■ Instructions for the task ■
Print out the data below. Do not alter a single line.

■ Extracted data ■

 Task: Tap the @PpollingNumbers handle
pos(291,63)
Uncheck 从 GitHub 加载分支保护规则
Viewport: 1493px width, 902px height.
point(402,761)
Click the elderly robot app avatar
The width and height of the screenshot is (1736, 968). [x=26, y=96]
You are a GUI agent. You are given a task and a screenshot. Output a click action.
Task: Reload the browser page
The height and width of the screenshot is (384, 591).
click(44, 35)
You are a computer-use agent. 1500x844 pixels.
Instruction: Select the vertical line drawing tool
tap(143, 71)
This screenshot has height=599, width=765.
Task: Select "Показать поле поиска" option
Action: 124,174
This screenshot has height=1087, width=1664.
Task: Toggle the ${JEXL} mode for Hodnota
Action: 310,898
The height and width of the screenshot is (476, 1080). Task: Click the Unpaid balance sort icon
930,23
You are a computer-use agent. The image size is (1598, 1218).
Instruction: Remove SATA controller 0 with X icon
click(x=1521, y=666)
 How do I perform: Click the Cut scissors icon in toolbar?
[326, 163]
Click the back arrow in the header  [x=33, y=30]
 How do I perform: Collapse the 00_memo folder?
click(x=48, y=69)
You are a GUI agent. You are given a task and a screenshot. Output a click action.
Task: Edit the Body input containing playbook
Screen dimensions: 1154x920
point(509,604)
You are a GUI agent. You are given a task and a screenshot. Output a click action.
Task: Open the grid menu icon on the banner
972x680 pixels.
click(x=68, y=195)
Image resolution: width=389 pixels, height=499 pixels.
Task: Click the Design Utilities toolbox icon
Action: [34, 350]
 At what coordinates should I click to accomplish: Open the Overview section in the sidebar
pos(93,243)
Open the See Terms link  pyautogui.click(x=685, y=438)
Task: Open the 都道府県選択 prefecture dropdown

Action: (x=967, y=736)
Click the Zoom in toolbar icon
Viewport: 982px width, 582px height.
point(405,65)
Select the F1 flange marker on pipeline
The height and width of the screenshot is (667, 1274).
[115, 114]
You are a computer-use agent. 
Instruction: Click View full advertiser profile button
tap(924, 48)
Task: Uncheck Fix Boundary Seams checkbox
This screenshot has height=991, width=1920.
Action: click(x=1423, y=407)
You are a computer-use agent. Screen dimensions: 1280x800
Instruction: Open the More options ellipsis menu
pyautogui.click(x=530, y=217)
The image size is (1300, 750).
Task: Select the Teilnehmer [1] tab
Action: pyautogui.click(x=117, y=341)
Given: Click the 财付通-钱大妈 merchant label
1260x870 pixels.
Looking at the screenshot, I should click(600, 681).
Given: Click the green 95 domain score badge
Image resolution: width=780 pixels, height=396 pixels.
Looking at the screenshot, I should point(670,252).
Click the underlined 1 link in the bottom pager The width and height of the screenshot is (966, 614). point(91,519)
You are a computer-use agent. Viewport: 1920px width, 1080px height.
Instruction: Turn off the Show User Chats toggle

■ Reply to the exercise ■
 Task: Tap the @PpollingNumbers handle
pos(291,63)
Uncheck 从 GitHub 加载分支保护规则
Viewport: 1493px width, 902px height.
point(402,761)
Click the elderly robot app avatar
The width and height of the screenshot is (1736, 968). [x=26, y=96]
You are a GUI agent. You are given a task and a screenshot. Output a click action.
Task: Reload the browser page
The height and width of the screenshot is (384, 591).
click(44, 35)
You are a computer-use agent. 1500x844 pixels.
Instruction: Select the vertical line drawing tool
tap(143, 71)
This screenshot has height=599, width=765.
Task: Select "Показать поле поиска" option
Action: 124,174
This screenshot has height=1087, width=1664.
Task: Toggle the ${JEXL} mode for Hodnota
Action: 310,898
The height and width of the screenshot is (476, 1080). Task: Click the Unpaid balance sort icon
930,23
You are a computer-use agent. The image size is (1598, 1218).
Instruction: Remove SATA controller 0 with X icon
click(x=1521, y=666)
 How do I perform: Click the Cut scissors icon in toolbar?
[326, 163]
Click the back arrow in the header  [x=33, y=30]
 How do I perform: Collapse the 00_memo folder?
click(x=48, y=69)
You are a GUI agent. You are given a task and a screenshot. Output a click action.
Task: Edit the Body input containing playbook
Screen dimensions: 1154x920
point(509,604)
You are a GUI agent. You are given a task and a screenshot. Output a click action.
Task: Open the grid menu icon on the banner
972x680 pixels.
click(x=68, y=195)
Image resolution: width=389 pixels, height=499 pixels.
Task: Click the Design Utilities toolbox icon
Action: [34, 350]
 At what coordinates should I click to accomplish: Open the Overview section in the sidebar
pos(93,243)
Open the See Terms link  pyautogui.click(x=685, y=438)
Task: Open the 都道府県選択 prefecture dropdown

Action: (x=967, y=736)
Click the Zoom in toolbar icon
Viewport: 982px width, 582px height.
point(405,65)
Select the F1 flange marker on pipeline
The height and width of the screenshot is (667, 1274).
[115, 114]
You are a computer-use agent. 
Instruction: Click View full advertiser profile button
tap(924, 48)
Task: Uncheck Fix Boundary Seams checkbox
This screenshot has height=991, width=1920.
Action: click(x=1423, y=407)
You are a computer-use agent. Screen dimensions: 1280x800
Instruction: Open the More options ellipsis menu
pyautogui.click(x=530, y=217)
The image size is (1300, 750).
Task: Select the Teilnehmer [1] tab
Action: pyautogui.click(x=117, y=341)
Given: Click the 财付通-钱大妈 merchant label
1260x870 pixels.
Looking at the screenshot, I should click(600, 681).
Given: Click the green 95 domain score badge
Image resolution: width=780 pixels, height=396 pixels.
Looking at the screenshot, I should point(670,252).
Click the underlined 1 link in the bottom pager The width and height of the screenshot is (966, 614). point(91,519)
You are a computer-use agent. Viewport: 1920px width, 1080px height.
Instruction: Turn off the Show User Chats toggle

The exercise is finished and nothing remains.